Return the complete listing that follows, with each line reproduced exactly.
==================================================
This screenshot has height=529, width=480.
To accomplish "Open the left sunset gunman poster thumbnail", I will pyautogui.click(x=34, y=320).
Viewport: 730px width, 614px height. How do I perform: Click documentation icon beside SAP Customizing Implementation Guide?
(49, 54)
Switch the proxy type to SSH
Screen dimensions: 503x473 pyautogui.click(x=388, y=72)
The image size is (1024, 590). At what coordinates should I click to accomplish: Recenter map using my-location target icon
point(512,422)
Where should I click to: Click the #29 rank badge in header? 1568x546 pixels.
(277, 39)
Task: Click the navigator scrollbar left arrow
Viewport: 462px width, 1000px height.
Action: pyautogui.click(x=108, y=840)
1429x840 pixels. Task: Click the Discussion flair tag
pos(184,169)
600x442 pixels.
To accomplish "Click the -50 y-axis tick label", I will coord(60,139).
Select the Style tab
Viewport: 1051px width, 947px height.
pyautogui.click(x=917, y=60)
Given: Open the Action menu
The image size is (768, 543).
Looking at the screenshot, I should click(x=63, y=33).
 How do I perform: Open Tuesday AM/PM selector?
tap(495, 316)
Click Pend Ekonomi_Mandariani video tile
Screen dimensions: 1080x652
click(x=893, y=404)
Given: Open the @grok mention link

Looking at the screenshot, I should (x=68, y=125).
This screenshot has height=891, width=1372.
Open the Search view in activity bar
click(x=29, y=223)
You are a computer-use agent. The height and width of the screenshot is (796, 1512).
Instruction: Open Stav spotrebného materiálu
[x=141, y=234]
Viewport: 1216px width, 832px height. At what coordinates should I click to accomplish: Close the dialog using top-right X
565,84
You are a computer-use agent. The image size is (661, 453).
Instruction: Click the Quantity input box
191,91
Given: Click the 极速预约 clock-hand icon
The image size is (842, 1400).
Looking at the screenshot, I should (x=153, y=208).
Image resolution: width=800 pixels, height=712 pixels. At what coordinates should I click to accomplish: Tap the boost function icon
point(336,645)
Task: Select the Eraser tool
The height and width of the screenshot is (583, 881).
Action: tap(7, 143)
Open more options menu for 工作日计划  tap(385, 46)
==================================================
WRITTEN RESPONSE:
This screenshot has height=529, width=480.
To accomplish "Open the left sunset gunman poster thumbnail", I will pyautogui.click(x=34, y=320).
Viewport: 730px width, 614px height. How do I perform: Click documentation icon beside SAP Customizing Implementation Guide?
(49, 54)
Switch the proxy type to SSH
Screen dimensions: 503x473 pyautogui.click(x=388, y=72)
The image size is (1024, 590). At what coordinates should I click to accomplish: Recenter map using my-location target icon
point(512,422)
Where should I click to: Click the #29 rank badge in header? 1568x546 pixels.
(277, 39)
Task: Click the navigator scrollbar left arrow
Viewport: 462px width, 1000px height.
Action: pyautogui.click(x=108, y=840)
1429x840 pixels. Task: Click the Discussion flair tag
pos(184,169)
600x442 pixels.
To accomplish "Click the -50 y-axis tick label", I will coord(60,139).
Select the Style tab
Viewport: 1051px width, 947px height.
pyautogui.click(x=917, y=60)
Given: Open the Action menu
The image size is (768, 543).
Looking at the screenshot, I should click(x=63, y=33).
 How do I perform: Open Tuesday AM/PM selector?
tap(495, 316)
Click Pend Ekonomi_Mandariani video tile
Screen dimensions: 1080x652
click(x=893, y=404)
Given: Open the @grok mention link

Looking at the screenshot, I should (x=68, y=125).
This screenshot has height=891, width=1372.
Open the Search view in activity bar
click(x=29, y=223)
You are a computer-use agent. The height and width of the screenshot is (796, 1512).
Instruction: Open Stav spotrebného materiálu
[x=141, y=234]
Viewport: 1216px width, 832px height. At what coordinates should I click to accomplish: Close the dialog using top-right X
565,84
You are a computer-use agent. The image size is (661, 453).
Instruction: Click the Quantity input box
191,91
Given: Click the 极速预约 clock-hand icon
The image size is (842, 1400).
Looking at the screenshot, I should (x=153, y=208).
Image resolution: width=800 pixels, height=712 pixels. At what coordinates should I click to accomplish: Tap the boost function icon
point(336,645)
Task: Select the Eraser tool
The height and width of the screenshot is (583, 881).
Action: tap(7, 143)
Open more options menu for 工作日计划  tap(385, 46)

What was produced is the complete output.